● **The task**
Produce an exact copy of the lines below, starting at the first and ending with the line containing "Given: Turn on the Stabilization switch".

● **Extracted material**

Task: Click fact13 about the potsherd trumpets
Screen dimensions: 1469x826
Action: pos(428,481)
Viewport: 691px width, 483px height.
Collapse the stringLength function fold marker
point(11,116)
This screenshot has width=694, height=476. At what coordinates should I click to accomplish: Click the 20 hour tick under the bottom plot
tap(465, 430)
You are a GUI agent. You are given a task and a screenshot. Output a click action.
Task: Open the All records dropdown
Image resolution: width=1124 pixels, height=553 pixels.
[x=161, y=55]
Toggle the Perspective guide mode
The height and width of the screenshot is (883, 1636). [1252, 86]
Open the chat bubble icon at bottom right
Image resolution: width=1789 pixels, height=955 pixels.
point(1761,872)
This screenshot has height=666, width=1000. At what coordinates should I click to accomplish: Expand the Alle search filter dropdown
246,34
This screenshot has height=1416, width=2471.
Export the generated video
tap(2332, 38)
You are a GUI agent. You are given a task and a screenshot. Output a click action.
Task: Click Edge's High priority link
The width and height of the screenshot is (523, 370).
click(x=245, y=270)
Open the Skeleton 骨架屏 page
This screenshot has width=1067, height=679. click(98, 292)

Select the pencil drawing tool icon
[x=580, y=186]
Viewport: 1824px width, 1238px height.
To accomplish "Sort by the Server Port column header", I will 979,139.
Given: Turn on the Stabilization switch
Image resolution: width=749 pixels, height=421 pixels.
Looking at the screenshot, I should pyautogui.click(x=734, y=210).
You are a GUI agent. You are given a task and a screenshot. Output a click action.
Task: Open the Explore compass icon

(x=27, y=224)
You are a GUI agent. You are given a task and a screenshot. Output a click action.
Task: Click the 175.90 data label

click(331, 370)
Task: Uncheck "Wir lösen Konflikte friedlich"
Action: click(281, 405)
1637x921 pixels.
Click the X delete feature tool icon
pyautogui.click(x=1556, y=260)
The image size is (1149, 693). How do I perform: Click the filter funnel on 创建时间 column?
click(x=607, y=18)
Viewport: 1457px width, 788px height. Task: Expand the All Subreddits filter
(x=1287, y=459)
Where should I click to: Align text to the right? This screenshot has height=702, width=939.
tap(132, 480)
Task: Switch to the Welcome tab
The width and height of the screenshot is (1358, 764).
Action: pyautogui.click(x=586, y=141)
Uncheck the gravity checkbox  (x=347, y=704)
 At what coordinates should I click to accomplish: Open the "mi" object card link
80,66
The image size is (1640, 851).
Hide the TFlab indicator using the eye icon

● **Answer to this task**
Task: Click fact13 about the potsherd trumpets
Screen dimensions: 1469x826
Action: pos(428,481)
Viewport: 691px width, 483px height.
Collapse the stringLength function fold marker
point(11,116)
This screenshot has width=694, height=476. At what coordinates should I click to accomplish: Click the 20 hour tick under the bottom plot
tap(465, 430)
You are a GUI agent. You are given a task and a screenshot. Output a click action.
Task: Open the All records dropdown
Image resolution: width=1124 pixels, height=553 pixels.
[x=161, y=55]
Toggle the Perspective guide mode
The height and width of the screenshot is (883, 1636). [1252, 86]
Open the chat bubble icon at bottom right
Image resolution: width=1789 pixels, height=955 pixels.
point(1761,872)
This screenshot has height=666, width=1000. At what coordinates should I click to accomplish: Expand the Alle search filter dropdown
246,34
This screenshot has height=1416, width=2471.
Export the generated video
tap(2332, 38)
You are a GUI agent. You are given a task and a screenshot. Output a click action.
Task: Click Edge's High priority link
The width and height of the screenshot is (523, 370).
click(x=245, y=270)
Open the Skeleton 骨架屏 page
This screenshot has width=1067, height=679. click(98, 292)

Select the pencil drawing tool icon
[x=580, y=186]
Viewport: 1824px width, 1238px height.
To accomplish "Sort by the Server Port column header", I will 979,139.
Given: Turn on the Stabilization switch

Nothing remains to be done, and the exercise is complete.